## Problem details
Set down all the data again. Change nothing.

START Extracted material

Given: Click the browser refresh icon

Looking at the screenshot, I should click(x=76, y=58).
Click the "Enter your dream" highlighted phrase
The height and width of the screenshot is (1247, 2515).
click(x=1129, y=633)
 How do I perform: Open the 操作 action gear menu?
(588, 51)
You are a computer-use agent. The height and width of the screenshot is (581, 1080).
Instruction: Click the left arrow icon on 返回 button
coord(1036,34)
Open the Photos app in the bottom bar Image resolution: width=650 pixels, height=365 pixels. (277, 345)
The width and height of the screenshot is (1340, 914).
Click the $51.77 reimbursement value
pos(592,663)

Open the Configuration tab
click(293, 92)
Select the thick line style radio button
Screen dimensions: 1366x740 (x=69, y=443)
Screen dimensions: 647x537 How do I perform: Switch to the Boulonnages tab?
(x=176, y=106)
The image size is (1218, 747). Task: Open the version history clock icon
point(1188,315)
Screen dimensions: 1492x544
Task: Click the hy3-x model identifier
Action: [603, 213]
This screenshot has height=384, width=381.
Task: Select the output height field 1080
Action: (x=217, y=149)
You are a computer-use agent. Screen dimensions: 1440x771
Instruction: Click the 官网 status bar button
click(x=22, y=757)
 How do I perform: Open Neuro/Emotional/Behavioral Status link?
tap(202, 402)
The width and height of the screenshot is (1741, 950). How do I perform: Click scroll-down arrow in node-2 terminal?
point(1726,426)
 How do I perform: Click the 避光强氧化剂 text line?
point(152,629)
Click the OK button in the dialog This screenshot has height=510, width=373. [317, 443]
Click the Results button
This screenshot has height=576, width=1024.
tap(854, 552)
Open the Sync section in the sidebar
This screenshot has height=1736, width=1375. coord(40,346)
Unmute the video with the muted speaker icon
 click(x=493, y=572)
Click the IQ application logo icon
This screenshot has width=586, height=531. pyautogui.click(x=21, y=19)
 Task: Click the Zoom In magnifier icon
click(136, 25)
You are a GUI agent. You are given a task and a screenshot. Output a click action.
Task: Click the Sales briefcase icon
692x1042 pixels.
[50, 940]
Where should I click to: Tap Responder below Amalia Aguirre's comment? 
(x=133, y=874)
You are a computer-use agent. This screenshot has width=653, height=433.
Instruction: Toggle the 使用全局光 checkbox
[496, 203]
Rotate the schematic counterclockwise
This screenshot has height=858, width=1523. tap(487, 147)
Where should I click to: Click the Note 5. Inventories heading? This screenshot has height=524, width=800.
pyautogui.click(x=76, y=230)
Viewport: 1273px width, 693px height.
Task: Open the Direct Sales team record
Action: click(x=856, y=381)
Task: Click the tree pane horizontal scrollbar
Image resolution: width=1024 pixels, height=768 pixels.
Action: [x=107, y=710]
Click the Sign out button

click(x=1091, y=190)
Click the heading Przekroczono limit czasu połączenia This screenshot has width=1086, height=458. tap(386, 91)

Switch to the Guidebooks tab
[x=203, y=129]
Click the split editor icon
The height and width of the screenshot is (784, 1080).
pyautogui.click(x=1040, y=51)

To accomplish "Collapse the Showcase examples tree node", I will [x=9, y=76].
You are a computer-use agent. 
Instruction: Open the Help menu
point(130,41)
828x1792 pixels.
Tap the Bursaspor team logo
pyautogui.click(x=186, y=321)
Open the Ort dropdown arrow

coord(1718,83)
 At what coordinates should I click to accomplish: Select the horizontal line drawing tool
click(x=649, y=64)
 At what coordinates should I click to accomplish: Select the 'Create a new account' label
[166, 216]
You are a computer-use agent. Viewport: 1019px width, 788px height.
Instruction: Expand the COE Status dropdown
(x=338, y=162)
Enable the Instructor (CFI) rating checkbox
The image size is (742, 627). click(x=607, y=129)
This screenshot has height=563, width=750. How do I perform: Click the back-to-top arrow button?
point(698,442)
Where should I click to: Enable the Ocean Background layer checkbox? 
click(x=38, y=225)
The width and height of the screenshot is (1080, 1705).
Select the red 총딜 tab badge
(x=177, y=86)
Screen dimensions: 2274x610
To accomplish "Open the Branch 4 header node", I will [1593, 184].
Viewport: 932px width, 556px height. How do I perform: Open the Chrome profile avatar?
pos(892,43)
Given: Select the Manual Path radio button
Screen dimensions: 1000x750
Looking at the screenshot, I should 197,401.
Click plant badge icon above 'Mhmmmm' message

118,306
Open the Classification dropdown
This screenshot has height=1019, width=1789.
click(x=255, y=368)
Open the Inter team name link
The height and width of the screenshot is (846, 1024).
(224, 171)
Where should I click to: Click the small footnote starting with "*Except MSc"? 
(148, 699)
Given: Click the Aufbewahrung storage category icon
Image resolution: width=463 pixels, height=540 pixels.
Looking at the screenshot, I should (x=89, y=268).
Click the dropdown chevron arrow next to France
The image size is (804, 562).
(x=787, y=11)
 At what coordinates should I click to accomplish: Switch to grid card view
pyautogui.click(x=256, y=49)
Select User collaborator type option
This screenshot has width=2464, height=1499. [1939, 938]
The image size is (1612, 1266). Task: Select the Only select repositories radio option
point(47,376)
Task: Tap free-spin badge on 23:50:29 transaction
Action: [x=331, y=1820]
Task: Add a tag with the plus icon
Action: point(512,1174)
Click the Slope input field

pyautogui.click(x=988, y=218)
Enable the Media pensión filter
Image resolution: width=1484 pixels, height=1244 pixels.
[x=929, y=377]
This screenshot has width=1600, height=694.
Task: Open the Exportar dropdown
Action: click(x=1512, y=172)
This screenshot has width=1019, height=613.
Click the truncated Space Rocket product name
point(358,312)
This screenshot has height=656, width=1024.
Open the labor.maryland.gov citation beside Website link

END Extracted material

## Response for this exercise
Given: Click the browser refresh icon

Looking at the screenshot, I should click(x=76, y=58).
Click the "Enter your dream" highlighted phrase
The height and width of the screenshot is (1247, 2515).
click(x=1129, y=633)
 How do I perform: Open the 操作 action gear menu?
(588, 51)
You are a computer-use agent. The height and width of the screenshot is (581, 1080).
Instruction: Click the left arrow icon on 返回 button
coord(1036,34)
Open the Photos app in the bottom bar Image resolution: width=650 pixels, height=365 pixels. (277, 345)
The width and height of the screenshot is (1340, 914).
Click the $51.77 reimbursement value
pos(592,663)

Open the Configuration tab
click(293, 92)
Select the thick line style radio button
Screen dimensions: 1366x740 (x=69, y=443)
Screen dimensions: 647x537 How do I perform: Switch to the Boulonnages tab?
(x=176, y=106)
The image size is (1218, 747). Task: Open the version history clock icon
point(1188,315)
Screen dimensions: 1492x544
Task: Click the hy3-x model identifier
Action: [603, 213]
This screenshot has height=384, width=381.
Task: Select the output height field 1080
Action: (x=217, y=149)
You are a computer-use agent. Screen dimensions: 1440x771
Instruction: Click the 官网 status bar button
click(x=22, y=757)
 How do I perform: Open Neuro/Emotional/Behavioral Status link?
tap(202, 402)
The width and height of the screenshot is (1741, 950). How do I perform: Click scroll-down arrow in node-2 terminal?
point(1726,426)
 How do I perform: Click the 避光强氧化剂 text line?
point(152,629)
Click the OK button in the dialog This screenshot has height=510, width=373. [317, 443]
Click the Results button
This screenshot has height=576, width=1024.
tap(854, 552)
Open the Sync section in the sidebar
This screenshot has height=1736, width=1375. coord(40,346)
Unmute the video with the muted speaker icon
 click(x=493, y=572)
Click the IQ application logo icon
This screenshot has width=586, height=531. pyautogui.click(x=21, y=19)
 Task: Click the Zoom In magnifier icon
click(136, 25)
You are a GUI agent. You are given a task and a screenshot. Output a click action.
Task: Click the Sales briefcase icon
692x1042 pixels.
[50, 940]
Where should I click to: Tap Responder below Amalia Aguirre's comment? 
(x=133, y=874)
You are a computer-use agent. This screenshot has width=653, height=433.
Instruction: Toggle the 使用全局光 checkbox
[496, 203]
Rotate the schematic counterclockwise
This screenshot has height=858, width=1523. tap(487, 147)
Where should I click to: Click the Note 5. Inventories heading? This screenshot has height=524, width=800.
pyautogui.click(x=76, y=230)
Viewport: 1273px width, 693px height.
Task: Open the Direct Sales team record
Action: click(x=856, y=381)
Task: Click the tree pane horizontal scrollbar
Image resolution: width=1024 pixels, height=768 pixels.
Action: [x=107, y=710]
Click the Sign out button

click(x=1091, y=190)
Click the heading Przekroczono limit czasu połączenia This screenshot has width=1086, height=458. tap(386, 91)

Switch to the Guidebooks tab
[x=203, y=129]
Click the split editor icon
The height and width of the screenshot is (784, 1080).
pyautogui.click(x=1040, y=51)

To accomplish "Collapse the Showcase examples tree node", I will [x=9, y=76].
You are a computer-use agent. 
Instruction: Open the Help menu
point(130,41)
828x1792 pixels.
Tap the Bursaspor team logo
pyautogui.click(x=186, y=321)
Open the Ort dropdown arrow

coord(1718,83)
 At what coordinates should I click to accomplish: Select the horizontal line drawing tool
click(x=649, y=64)
 At what coordinates should I click to accomplish: Select the 'Create a new account' label
[166, 216]
You are a computer-use agent. Viewport: 1019px width, 788px height.
Instruction: Expand the COE Status dropdown
(x=338, y=162)
Enable the Instructor (CFI) rating checkbox
The image size is (742, 627). click(x=607, y=129)
This screenshot has height=563, width=750. How do I perform: Click the back-to-top arrow button?
point(698,442)
Where should I click to: Enable the Ocean Background layer checkbox? 
click(x=38, y=225)
The width and height of the screenshot is (1080, 1705).
Select the red 총딜 tab badge
(x=177, y=86)
Screen dimensions: 2274x610
To accomplish "Open the Branch 4 header node", I will [1593, 184].
Viewport: 932px width, 556px height. How do I perform: Open the Chrome profile avatar?
pos(892,43)
Given: Select the Manual Path radio button
Screen dimensions: 1000x750
Looking at the screenshot, I should 197,401.
Click plant badge icon above 'Mhmmmm' message

118,306
Open the Classification dropdown
This screenshot has height=1019, width=1789.
click(x=255, y=368)
Open the Inter team name link
The height and width of the screenshot is (846, 1024).
(224, 171)
Where should I click to: Click the small footnote starting with "*Except MSc"? 
(148, 699)
Given: Click the Aufbewahrung storage category icon
Image resolution: width=463 pixels, height=540 pixels.
Looking at the screenshot, I should (x=89, y=268).
Click the dropdown chevron arrow next to France
The image size is (804, 562).
(x=787, y=11)
 At what coordinates should I click to accomplish: Switch to grid card view
pyautogui.click(x=256, y=49)
Select User collaborator type option
This screenshot has width=2464, height=1499. [1939, 938]
The image size is (1612, 1266). Task: Select the Only select repositories radio option
point(47,376)
Task: Tap free-spin badge on 23:50:29 transaction
Action: [x=331, y=1820]
Task: Add a tag with the plus icon
Action: point(512,1174)
Click the Slope input field

pyautogui.click(x=988, y=218)
Enable the Media pensión filter
Image resolution: width=1484 pixels, height=1244 pixels.
[x=929, y=377]
This screenshot has width=1600, height=694.
Task: Open the Exportar dropdown
Action: click(x=1512, y=172)
This screenshot has width=1019, height=613.
Click the truncated Space Rocket product name
point(358,312)
This screenshot has height=656, width=1024.
Open the labor.maryland.gov citation beside Website link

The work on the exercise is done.